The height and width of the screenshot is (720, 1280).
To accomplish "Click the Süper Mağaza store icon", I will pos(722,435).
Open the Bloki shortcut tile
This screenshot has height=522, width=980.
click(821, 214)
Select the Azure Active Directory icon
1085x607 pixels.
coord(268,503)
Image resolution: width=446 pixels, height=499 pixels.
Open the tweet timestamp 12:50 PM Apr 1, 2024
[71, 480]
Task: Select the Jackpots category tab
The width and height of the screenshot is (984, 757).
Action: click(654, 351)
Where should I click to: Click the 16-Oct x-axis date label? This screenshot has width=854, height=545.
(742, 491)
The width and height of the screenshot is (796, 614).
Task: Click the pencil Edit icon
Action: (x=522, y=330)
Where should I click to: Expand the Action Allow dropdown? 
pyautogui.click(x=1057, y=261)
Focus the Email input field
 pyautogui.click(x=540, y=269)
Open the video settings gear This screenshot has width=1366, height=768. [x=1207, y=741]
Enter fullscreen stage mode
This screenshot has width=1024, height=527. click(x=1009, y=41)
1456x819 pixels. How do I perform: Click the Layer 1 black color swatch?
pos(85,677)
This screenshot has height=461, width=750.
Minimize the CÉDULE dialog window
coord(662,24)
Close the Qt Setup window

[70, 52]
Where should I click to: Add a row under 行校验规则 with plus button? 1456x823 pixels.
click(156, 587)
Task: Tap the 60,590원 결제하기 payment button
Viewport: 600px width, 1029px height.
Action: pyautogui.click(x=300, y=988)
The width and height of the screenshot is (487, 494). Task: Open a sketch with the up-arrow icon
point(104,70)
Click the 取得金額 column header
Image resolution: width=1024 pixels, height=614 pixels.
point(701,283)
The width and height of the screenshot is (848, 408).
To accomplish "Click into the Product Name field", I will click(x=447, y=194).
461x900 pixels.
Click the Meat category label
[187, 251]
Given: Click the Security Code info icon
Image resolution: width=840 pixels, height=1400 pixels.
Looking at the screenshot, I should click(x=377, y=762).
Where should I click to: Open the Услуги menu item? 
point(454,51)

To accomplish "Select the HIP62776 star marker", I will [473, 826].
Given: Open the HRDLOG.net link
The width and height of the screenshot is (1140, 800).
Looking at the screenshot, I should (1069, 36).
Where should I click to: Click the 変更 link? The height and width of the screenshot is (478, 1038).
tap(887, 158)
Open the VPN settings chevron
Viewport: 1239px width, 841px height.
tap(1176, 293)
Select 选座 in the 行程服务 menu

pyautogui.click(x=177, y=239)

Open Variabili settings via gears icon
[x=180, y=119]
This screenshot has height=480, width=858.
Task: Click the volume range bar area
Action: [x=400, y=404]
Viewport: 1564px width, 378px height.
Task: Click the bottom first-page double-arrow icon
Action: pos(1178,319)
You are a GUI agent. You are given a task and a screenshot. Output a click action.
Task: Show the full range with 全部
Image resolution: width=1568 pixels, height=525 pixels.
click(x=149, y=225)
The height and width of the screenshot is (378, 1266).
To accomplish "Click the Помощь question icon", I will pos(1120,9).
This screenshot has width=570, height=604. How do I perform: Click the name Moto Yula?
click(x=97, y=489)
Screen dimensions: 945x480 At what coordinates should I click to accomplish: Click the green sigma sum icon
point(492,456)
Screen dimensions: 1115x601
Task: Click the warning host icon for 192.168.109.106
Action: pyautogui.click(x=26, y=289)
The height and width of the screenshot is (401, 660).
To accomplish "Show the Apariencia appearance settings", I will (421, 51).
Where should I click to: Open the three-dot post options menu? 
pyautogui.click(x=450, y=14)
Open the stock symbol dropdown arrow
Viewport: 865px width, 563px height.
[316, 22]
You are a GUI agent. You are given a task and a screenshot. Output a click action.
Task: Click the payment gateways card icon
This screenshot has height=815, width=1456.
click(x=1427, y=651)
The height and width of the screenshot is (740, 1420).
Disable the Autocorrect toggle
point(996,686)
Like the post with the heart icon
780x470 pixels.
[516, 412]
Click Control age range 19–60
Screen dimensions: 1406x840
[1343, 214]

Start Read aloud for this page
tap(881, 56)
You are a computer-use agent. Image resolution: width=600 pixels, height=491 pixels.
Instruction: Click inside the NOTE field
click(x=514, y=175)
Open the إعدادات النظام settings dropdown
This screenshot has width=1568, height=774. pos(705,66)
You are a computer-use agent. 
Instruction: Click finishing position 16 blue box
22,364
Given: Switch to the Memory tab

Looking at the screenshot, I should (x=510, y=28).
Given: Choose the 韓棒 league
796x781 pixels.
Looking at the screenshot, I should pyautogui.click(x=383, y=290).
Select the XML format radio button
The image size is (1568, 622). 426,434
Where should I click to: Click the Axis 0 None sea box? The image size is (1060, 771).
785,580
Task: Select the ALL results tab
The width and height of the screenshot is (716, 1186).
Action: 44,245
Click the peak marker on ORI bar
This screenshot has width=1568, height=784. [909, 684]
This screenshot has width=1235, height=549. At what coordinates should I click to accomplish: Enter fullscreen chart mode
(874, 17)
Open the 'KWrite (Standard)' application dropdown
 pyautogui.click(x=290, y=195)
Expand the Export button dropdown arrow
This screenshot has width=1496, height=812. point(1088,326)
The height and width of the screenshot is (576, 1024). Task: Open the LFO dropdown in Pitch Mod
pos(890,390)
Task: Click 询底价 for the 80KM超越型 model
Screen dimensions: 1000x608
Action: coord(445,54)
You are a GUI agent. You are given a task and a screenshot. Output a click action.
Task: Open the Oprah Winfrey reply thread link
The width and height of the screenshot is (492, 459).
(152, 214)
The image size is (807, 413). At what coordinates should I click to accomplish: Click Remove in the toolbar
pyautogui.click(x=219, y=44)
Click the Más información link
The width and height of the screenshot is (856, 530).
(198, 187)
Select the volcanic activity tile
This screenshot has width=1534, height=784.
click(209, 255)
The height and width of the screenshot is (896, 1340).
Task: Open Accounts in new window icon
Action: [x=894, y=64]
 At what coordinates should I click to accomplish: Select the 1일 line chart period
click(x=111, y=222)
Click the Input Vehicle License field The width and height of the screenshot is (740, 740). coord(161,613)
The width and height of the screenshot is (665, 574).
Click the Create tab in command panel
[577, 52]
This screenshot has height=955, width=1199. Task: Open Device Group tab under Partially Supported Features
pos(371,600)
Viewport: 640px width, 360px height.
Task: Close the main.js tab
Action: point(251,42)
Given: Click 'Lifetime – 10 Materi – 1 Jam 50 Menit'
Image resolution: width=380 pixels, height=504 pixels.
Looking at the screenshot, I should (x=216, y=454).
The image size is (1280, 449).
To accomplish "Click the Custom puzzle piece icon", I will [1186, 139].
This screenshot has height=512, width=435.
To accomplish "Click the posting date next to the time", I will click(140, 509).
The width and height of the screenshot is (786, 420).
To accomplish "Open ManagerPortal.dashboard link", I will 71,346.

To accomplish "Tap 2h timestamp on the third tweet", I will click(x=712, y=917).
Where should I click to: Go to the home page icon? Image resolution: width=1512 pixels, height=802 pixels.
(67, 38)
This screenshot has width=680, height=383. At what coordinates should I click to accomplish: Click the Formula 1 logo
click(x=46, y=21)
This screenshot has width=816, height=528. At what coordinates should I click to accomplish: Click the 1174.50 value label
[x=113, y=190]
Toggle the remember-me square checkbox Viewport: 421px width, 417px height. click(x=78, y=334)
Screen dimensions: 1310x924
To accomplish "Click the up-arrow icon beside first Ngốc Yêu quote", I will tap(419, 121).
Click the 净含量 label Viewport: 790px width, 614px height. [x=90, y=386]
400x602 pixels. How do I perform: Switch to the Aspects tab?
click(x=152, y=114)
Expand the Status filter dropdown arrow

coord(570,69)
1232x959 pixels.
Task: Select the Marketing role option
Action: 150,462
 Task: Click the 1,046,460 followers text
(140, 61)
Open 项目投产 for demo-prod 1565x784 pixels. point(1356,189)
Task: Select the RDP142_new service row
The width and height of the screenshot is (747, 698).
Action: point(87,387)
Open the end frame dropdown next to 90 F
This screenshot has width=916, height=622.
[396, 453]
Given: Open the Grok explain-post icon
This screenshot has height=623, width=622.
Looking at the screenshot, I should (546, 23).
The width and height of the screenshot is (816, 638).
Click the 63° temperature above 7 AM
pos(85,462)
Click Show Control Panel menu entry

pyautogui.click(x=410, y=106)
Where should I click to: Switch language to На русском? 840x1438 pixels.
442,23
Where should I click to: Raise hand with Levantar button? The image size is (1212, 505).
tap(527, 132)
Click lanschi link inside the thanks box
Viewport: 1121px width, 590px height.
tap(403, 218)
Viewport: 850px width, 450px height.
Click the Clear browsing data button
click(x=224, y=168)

▸ Description of the task
The line containing "This screenshot has width=680, height=383." and every line after it, through the last one above, should be written out word for word.

▸ Written response
This screenshot has width=680, height=383. At what coordinates should I click to accomplish: Click the Formula 1 logo
click(x=46, y=21)
This screenshot has width=816, height=528. At what coordinates should I click to accomplish: Click the 1174.50 value label
[x=113, y=190]
Toggle the remember-me square checkbox Viewport: 421px width, 417px height. click(x=78, y=334)
Screen dimensions: 1310x924
To accomplish "Click the up-arrow icon beside first Ngốc Yêu quote", I will tap(419, 121).
Click the 净含量 label Viewport: 790px width, 614px height. [x=90, y=386]
400x602 pixels. How do I perform: Switch to the Aspects tab?
click(x=152, y=114)
Expand the Status filter dropdown arrow

coord(570,69)
1232x959 pixels.
Task: Select the Marketing role option
Action: 150,462
 Task: Click the 1,046,460 followers text
(140, 61)
Open 项目投产 for demo-prod 1565x784 pixels. point(1356,189)
Task: Select the RDP142_new service row
The width and height of the screenshot is (747, 698).
Action: point(87,387)
Open the end frame dropdown next to 90 F
This screenshot has width=916, height=622.
[396, 453]
Given: Open the Grok explain-post icon
This screenshot has height=623, width=622.
Looking at the screenshot, I should (546, 23).
The width and height of the screenshot is (816, 638).
Click the 63° temperature above 7 AM
pos(85,462)
Click Show Control Panel menu entry

pyautogui.click(x=410, y=106)
Where should I click to: Switch language to На русском? 840x1438 pixels.
442,23
Where should I click to: Raise hand with Levantar button? The image size is (1212, 505).
tap(527, 132)
Click lanschi link inside the thanks box
Viewport: 1121px width, 590px height.
tap(403, 218)
Viewport: 850px width, 450px height.
Click the Clear browsing data button
click(x=224, y=168)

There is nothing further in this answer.